Repository for DNN training, theory to practice, part of the Large Scale Machine Learning class at Mines Paritech

Overview

DNN Training, from theory to practice

This repository is complementary to the deep learning training lesson given to les Mines ParisTech on the 11th of March 2022 as part of the Large Scale Machine Learning class.

You can find here the slides of the class.

Requirements

To get started, clone it and prepare a new virtual env.

git clone https://github.com/adefossez/dnn_theo_practice
cd dnn_theo_practice
python3 -m venv env
source env/bin/activate
python3 -m pip install -r requirements.txt

Note: it can be safer to install PyTorch through a conda environment to make sure all proper versions of CUDA realted libraries are installed and used. We use pip here for simplicity.

Basic training pipeline

To get started, you can run

python -m basic.train

You can tweak some hyper parameters:

python -m basic.train --lr 0.1 --epochs 30 --model mobilenet_v2

This basic pipeline provides all the essential tools for training a neural network:

  • automatic experiment naming,
  • logging and metric dumping,
  • checkpointing with automatic resume.

Looking at basic/train.py you will see that 90% of the code is not deep learning but pure engineering. Some frameworks like PyTorch Lightning can save you some of this trouble, at the cost of losing control and understanding over what happens. In any case it is good to have an idea of how things work under the hood!

PyTorch-Lightning training pipeline

Insite the pl_hydra folder, I provide the same pipeline, but using PyTorch-Lightning along with Hydra, as an alternative to argparse. Have a look at pl_hydra/train.py to see the differences with the previous implementation.

python -m pl_hydra.train optim.lr=0.1 model=mobilenet_v2

Using existing frameworks:

At this point, it is a good time to introduce a few frameworks you might want to use for your projects.

Hydra

Hydra handles things like logging, configuration parsing (based on YAML files, which is a bit nicer than argparse, especially for large projects), and also has support for some grid search scheduling with a dedicated language. It also supports meta-optimizers like Nevergrad (see after).

Nevergrad

Nevergrad is a framework for gradient free optimization.
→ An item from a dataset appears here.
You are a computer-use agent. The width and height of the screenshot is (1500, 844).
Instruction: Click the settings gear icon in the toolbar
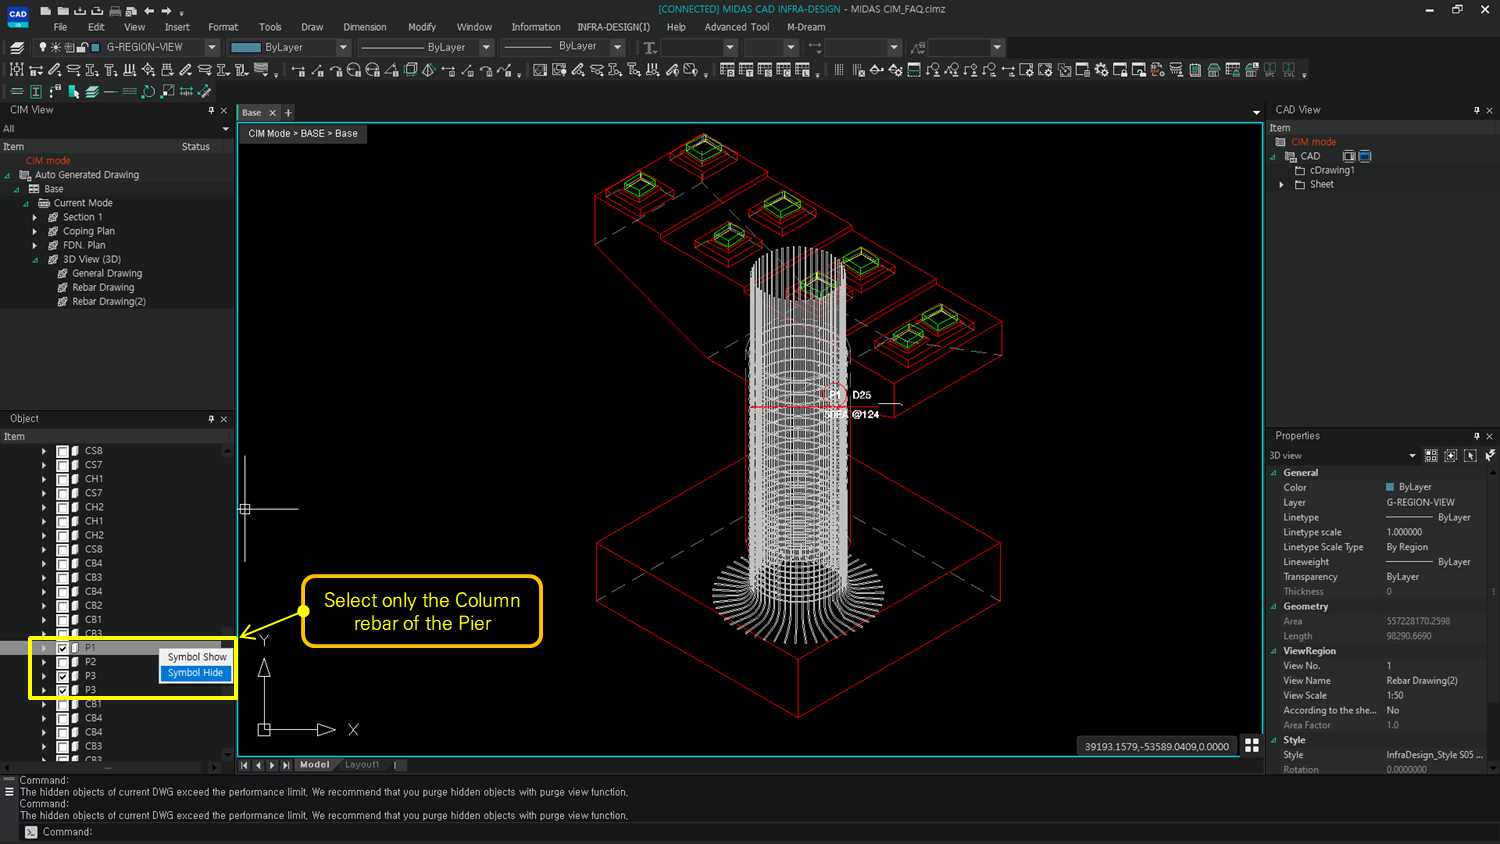[1100, 70]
It can be used to automatically tune your model or optimization hyper-parameters with smart random search.

PyTorch-Lightning

PyTorch Lightning takes care of logging, distributed training, checkpointing and many more boilerplate parts of a deep learning research project. It is powerful but also quite complex, and you will lose some control over the training pipeline.

Dora

Dora is an experiment management framework:

  • Grid searches are expressed as pure python.
  • Experiments have an automatic signature assigned based on its args.
  • Keeps in sync experiments defined in grid files, and those running on the cluster.
  • Basic terminal based reporting of job states, metrics etc.

Dora allows you to scale up to hundreds of experiments without losing your sanity.

Plotting and monitoring utilities

While it is always good to have basic metric reporting inside logs, it can be more conveniant to track experimental progress through a web browser. TensorBoard, initially developed for TensorFlow provide just that. A fully hosted alternative is Wandb. Finally, HiPlot is a lightweight package to easily make sense of the impact of hyperparameters on the metrics of interest.

Unix tools

It is a good idea to learn to master the standard Unix/Linux tools! For large scale machine learning, you will often have to run experiments on a remote cluster, with only SSH access. tmux is a must have, as well as knowing at least of one terminal based file editor (nano is the simplest, emacs or vim are more complex but quite powerful). Take some time to learn about tuning your bashrc, setting up aliases for often used commands etc.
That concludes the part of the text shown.